The Synapt system can perform a number of operations that are important in proteomics studies, according to Dr. Langridge. These include analysis of intact proteins and protein complexes, enhanced protein sequencing, and improved protein identification.
“I believe that the Triwave technology provides a number of key benefits, including the formation of first- and second-generation product ions from a precursor in a single experiments and the ability to perform a wide spectrum of tasks, such as characterization of post-translational modifications, maximization of sample information content, and a high-resolution analysis of small molecules,” Dr. Langridge concluded.
Interrogating the Membrane Proteome
As quantitative investigations flesh out the texture of the proteome, it has become evident that around one-third is composed of membrane proteins. However, membrane proteins tend be to be large and unwieldy, difficult to purify while still retaining functionality, and hard to crystallize.
For these reasons they are underrepresented in proteomics studies, and investigators have often ignored them despite their pivotal importance in cell function.
This has changed in recent years, explained Kathryn Lilley, Ph.D., assistant director of research at the Cambridge Centre for Proteomics and the department of biochemistry at the University of Cambridge.
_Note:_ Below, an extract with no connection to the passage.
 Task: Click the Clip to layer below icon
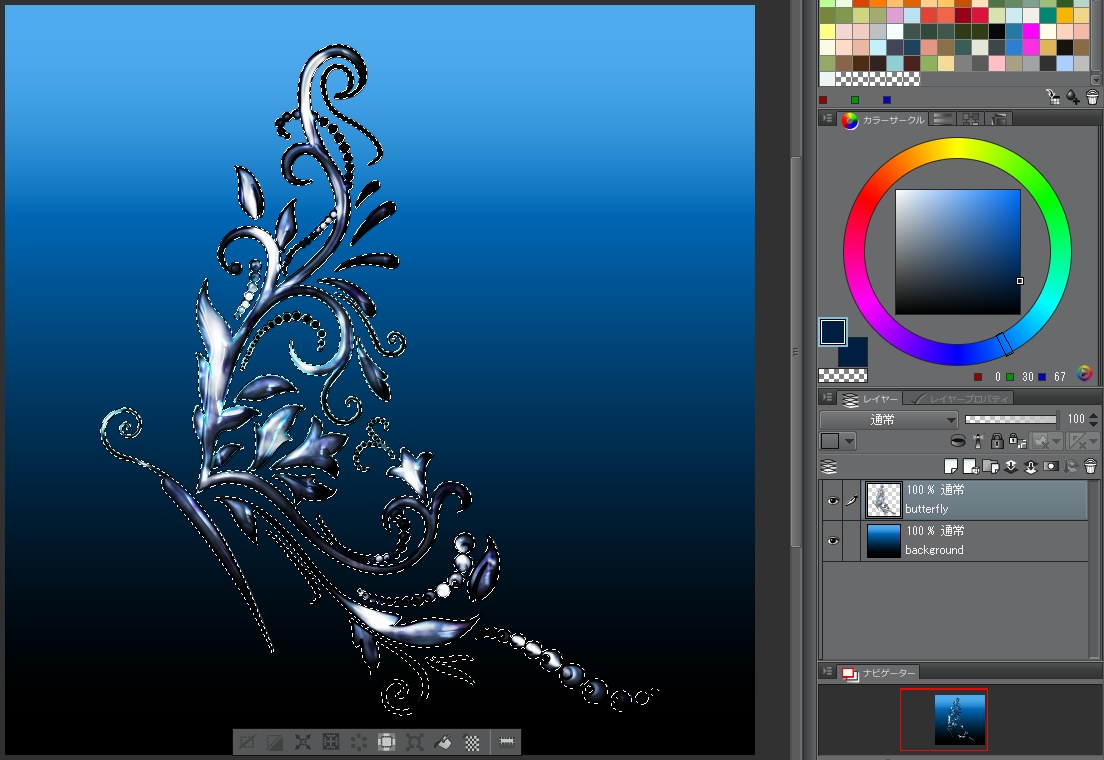(x=958, y=441)
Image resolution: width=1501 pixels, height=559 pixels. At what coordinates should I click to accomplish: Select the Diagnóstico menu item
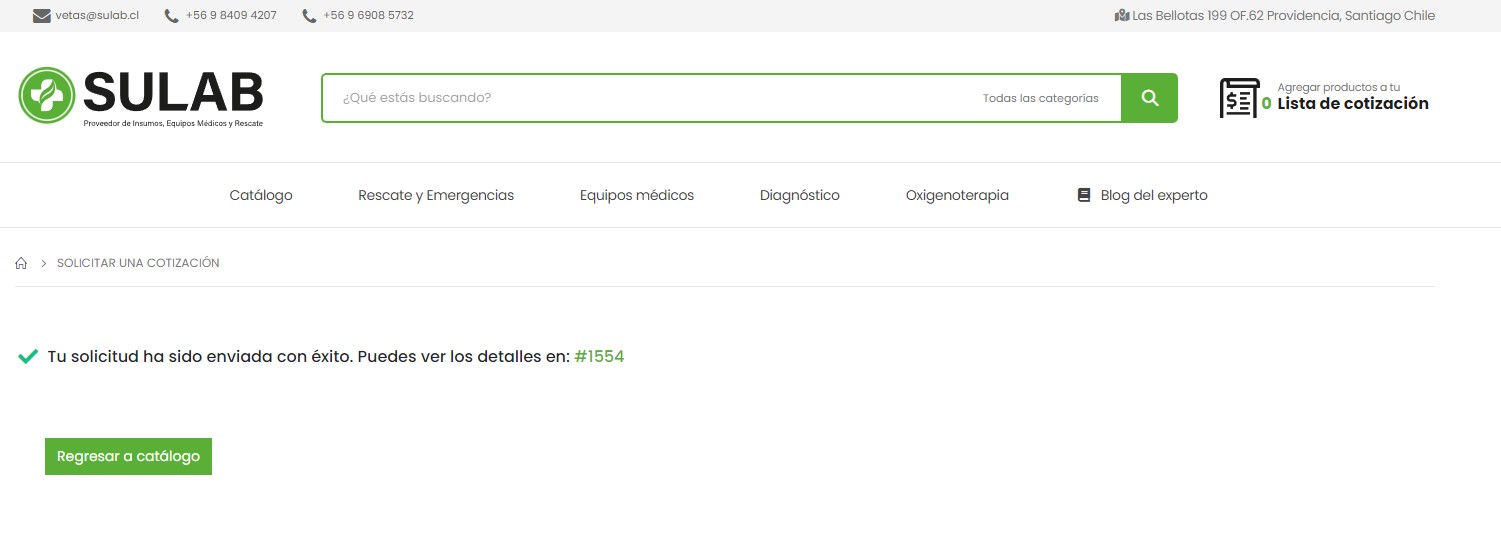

She noted that membrane proteins are of special interest to the pharma industry, given the importance of receptors as targets of specific drugs.
There are still challenges to be considered, however. “Questions raised when targeting membrane proteins include abundance, solubility, and suitability for standard proteomics workflow operations,” stated Dr. Lilley.
She and her co-workers addressed these issues through the development of proteomics tools to define the expression of resistance nodulation division efflux pumps—which are low abundance, membrane-bound proteins—in Pseudomonas aeruginosa. Mutations in these proteins are a frequent cause of multiple drug resistance.
Absolute quantification of the amount of protein requires the use of a marker peptide as a standard. Dr. Lilley chose enolase and calibrated the absolute abundance based on the performance of its top three scoring peptides. This approach is extremely flexible, she said, and applies over several orders of magnitude.
Dr. Lilley discussed a second example of her approach to membrane protein characterization known as selected reaction monitoring, a complementary proteomic procedure based on the targeted analysis of a set of predetermined proteins and peptides.
Selected peptides, based on their mass to charge ratio, are fragmented in the collision cell of a triple quadrupole mass spectrometer. The detected fragment ions, referred to as transitions, are used to construct a specific and highly sensitive assay for the detection of a particular peptide in a sample.
This approach was also combined with global mass spectrometry-based protein localization studies in experiments aimed at localizing particular membrane proteins to the plant Golgi apparatus.
“We found that a global membrane proteome analysis is more achievable by a combination of a variety of different mass spectrometry approaches,” Dr. Lilley said. “We have employed quantification of the membrane protein targets, identification of their binding partners, and a focus on the subcellular location of possible candidates for development of workable hypotheses.”